Channelpedia

PubMed 15824105


Referenced in: none

Automatically associated channels: Kir2.1 , Kir3.1



Title: G protein beta2 subunit-derived peptides for inhibition and induction of G protein pathways. Examination of voltage-gated Ca2+ and G protein inwardly rectifying K+ channels.
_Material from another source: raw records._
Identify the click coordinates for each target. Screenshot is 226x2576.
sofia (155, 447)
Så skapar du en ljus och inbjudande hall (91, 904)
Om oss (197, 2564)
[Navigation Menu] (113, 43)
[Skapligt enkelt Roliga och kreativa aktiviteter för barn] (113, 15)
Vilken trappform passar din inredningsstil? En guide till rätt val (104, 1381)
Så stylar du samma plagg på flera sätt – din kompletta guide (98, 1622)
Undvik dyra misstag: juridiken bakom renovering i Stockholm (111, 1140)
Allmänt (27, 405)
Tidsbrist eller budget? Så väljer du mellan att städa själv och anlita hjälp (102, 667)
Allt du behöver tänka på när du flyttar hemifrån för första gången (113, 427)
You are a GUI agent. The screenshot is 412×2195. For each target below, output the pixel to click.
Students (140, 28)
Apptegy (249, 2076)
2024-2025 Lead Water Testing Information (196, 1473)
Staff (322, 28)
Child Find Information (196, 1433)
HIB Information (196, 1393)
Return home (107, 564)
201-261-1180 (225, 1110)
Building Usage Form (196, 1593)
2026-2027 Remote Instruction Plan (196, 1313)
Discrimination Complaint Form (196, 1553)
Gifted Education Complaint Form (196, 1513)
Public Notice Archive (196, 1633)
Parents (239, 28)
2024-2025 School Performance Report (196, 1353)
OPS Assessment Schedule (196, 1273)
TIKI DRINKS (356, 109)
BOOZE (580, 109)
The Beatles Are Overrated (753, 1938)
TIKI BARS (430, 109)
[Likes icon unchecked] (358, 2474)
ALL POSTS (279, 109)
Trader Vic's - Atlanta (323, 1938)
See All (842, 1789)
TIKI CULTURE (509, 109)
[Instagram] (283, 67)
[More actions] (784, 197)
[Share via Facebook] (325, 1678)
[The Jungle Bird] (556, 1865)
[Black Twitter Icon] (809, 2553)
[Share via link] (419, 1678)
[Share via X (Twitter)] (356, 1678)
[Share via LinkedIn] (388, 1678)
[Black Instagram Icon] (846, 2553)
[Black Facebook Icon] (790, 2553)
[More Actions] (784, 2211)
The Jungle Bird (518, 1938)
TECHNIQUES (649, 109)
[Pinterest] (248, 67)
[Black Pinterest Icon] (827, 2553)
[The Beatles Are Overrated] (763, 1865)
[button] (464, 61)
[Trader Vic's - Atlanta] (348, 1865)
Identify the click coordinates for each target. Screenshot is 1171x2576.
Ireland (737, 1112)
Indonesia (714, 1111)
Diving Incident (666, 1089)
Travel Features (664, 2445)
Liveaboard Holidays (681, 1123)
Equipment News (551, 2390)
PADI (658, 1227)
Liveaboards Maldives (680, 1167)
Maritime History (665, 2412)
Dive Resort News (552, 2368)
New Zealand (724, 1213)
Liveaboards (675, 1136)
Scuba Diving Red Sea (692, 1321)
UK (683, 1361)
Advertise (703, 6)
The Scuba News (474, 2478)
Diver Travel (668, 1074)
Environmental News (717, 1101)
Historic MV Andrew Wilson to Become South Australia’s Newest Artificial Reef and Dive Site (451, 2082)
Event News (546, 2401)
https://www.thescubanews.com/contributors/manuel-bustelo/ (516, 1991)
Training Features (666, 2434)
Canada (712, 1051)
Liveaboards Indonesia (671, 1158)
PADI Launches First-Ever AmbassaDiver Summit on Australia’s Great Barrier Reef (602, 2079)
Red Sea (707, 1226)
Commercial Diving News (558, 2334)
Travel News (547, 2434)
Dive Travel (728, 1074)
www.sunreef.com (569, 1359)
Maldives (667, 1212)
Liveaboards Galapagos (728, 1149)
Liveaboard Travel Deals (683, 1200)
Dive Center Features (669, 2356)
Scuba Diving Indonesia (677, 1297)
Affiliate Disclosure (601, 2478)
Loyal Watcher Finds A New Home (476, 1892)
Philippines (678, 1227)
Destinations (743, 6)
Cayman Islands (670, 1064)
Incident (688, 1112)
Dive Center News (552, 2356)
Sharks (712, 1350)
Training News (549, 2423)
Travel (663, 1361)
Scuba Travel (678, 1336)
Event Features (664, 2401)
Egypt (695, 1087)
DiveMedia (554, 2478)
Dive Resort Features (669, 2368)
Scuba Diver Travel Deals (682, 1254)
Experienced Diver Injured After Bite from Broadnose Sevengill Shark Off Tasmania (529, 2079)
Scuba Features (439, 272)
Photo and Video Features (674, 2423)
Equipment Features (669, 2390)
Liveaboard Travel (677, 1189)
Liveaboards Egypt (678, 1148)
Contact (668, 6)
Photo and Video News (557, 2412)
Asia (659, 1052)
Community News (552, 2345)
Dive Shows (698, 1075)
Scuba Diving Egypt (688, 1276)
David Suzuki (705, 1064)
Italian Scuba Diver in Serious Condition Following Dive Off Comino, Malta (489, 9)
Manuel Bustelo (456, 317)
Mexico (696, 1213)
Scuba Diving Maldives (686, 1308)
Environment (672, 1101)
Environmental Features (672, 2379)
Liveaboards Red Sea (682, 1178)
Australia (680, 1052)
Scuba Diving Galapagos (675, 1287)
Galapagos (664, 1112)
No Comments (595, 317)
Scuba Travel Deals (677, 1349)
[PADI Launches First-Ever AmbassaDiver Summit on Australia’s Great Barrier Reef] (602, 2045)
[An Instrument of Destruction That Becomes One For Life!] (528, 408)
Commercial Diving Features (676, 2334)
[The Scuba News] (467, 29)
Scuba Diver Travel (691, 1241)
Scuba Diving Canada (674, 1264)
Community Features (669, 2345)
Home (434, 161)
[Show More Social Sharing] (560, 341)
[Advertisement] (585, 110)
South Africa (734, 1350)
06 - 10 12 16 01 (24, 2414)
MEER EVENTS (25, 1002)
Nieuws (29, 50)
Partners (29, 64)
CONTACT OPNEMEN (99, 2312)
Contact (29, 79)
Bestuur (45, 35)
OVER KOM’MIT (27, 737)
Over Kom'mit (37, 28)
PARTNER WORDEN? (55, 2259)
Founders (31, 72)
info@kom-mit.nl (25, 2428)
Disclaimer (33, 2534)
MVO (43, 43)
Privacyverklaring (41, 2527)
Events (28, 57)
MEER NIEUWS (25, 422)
Authors: Xiang Li, Alexander Hümmer, Jing Han, Mian Xie, Katya Melnik-Martinez, Rosa L Moreno, Matthias Buck, Melanie D Mark, Stefan Herlitze

Journal, date & volume: J. Biol. Chem., 2005 Jun 24 , 280, 23945-59

PubMed link: http://www.ncbi.nlm.nih.gov/pubmed/15824105


Abstract
Voltage-gated Ca2+ channels of the N-, P/Q-, and R-type and G protein inwardly rectifying K+ channels (GIRK) are modulated via direct binding of G proteins. The modulation is mediated by G protein betagamma subunits. By using electrophysiological recordings and fluorescence resonance energy transfer, we characterized the modulatory domains of the G protein beta subunit on the recombinant P/Q-type channel and GIRK channel expressed in HEK293 cells and on native non-L-type Ca2+ currents of cultured hippocampal neurons. We found that Gbeta2 subunit-derived deletion constructs and synthesized peptides can either induce or inhibit G protein modulation of the examined ion channels. In particular, the 25-amino acid peptide derived from the Gbeta2 N terminus inhibits G protein modulation, whereas a 35-amino acid peptide derived from the Gbeta2 C terminus induced modulation of voltage-gated Ca2+ channels and GIRK channels. Fluorescence resonance energy transfer (FRET) analysis of the live action of these peptides revealed that the 25-amino acid peptide diminished the FRET signal between G protein beta2gamma3 subunits, indicating a reorientation between G protein beta2gamma3 subunits in the presence of the peptide. In contrast, the 35-amino acid peptide increased the FRET signal between GIRK1,2 channel subunits, similarly to the Gbetagamma-mediated FRET increase observed for this GIRK subunit combination. Circular dichroism spectra of the synthesized peptides suggest that the 25-amino acid peptide is structured. These results indicate that individual G protein beta subunit domains can act as independent, separate modulatory domains to either induce or inhibit G protein modulation for several effector proteins.